The stock market overreacts to news, and big price drops can present good opportunities to buy high-quality stocks.
Among others, the following stocks were impacted:
- Research Tools & Consumables company Bruker (NASDAQ: BRKR) jumped 7.8%. Is now the time to buy Bruker? Access our full analysis report here, it’s free for active Edge members.
- Genomics & Sequencing company 10x Genomics (NASDAQ: TXG) jumped 11.9%. Is now the time to buy 10x Genomics? Access our full analysis report here, it’s free for active Edge members.
- Genomics & Sequencing company PacBio (NASDAQ: PACB) jumped 17.8%. Is now the time to buy PacBio? Access our full analysis report here, it’s free for active Edge members.
- Medical Devices & Supplies - Cardiology, Neurology, Vascular company ICU Medical (NASDAQ: ICUI) jumped 6.3%. Is now the time to buy ICU Medical? Access our full analysis report here, it’s free for active Edge members.
- Dental Equipment & Technology company Dentsply Sirona (NASDAQ: XRAY) jumped 6.3%. Is now the time to buy Dentsply Sirona? Access our full analysis report here, it’s free for active Edge members.
Zooming In On PacBio (PACB)
PacBio’s shares are extremely volatile and have had 84 moves greater than 5% over the last year. But moves this big are rare even for PacBio and indicate this news significantly impacted the market’s perception of the business.

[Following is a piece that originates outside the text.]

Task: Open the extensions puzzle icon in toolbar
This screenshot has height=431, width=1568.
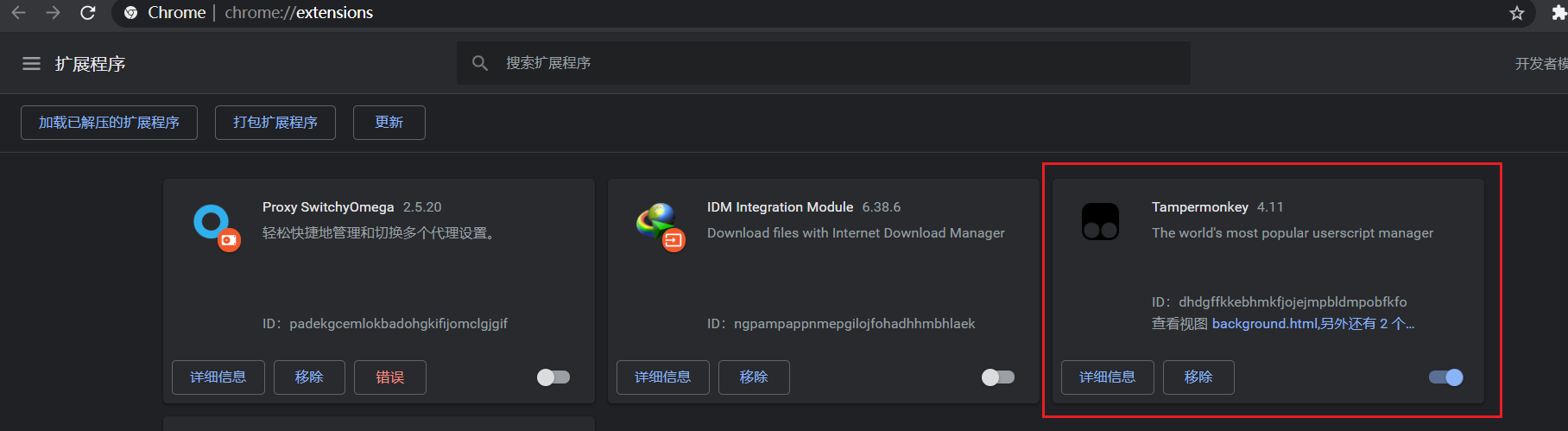Action: click(x=1559, y=13)
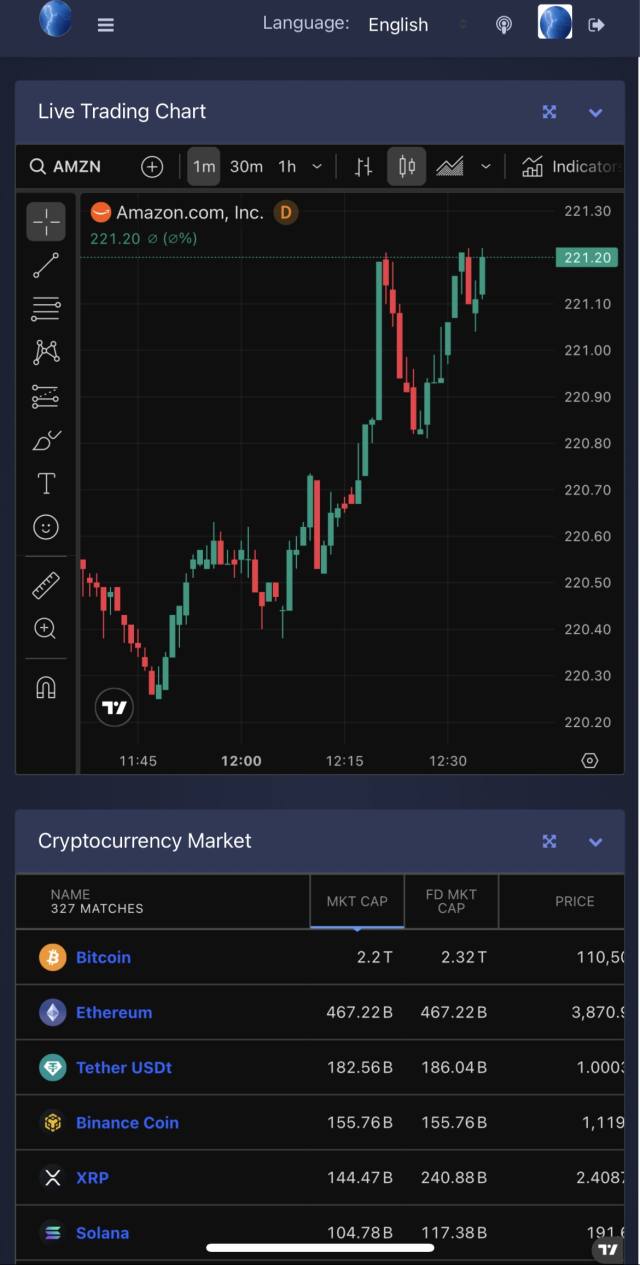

The previous big move we wrote about was 9 days ago when the stock dropped 7.5% on the news that the market continued to react negatively to the company's third-quarter financial results, which missed Wall Street expectations. Management pointed to a slowdown in instrument shipments, especially its Vega systems in Europe, and lower average selling prices for its Revio systems as the main reasons for the underperformance. The company's CEO also described the funding environment in the Americas as “challenging,” which made it take longer for some academic and government research customers to make purchases. Adding to investor concerns, the company is not yet profitable and reported a net loss of $38 million in the last quarter.
PacBio is up 22.2% since the beginning of the year, and at $2.20 per share, it is trading close to its 52-week high of $2.34 from October 2025. Investors who bought $1,000 worth of PacBio’s shares 5 years ago would now be looking at an investment worth $147.35.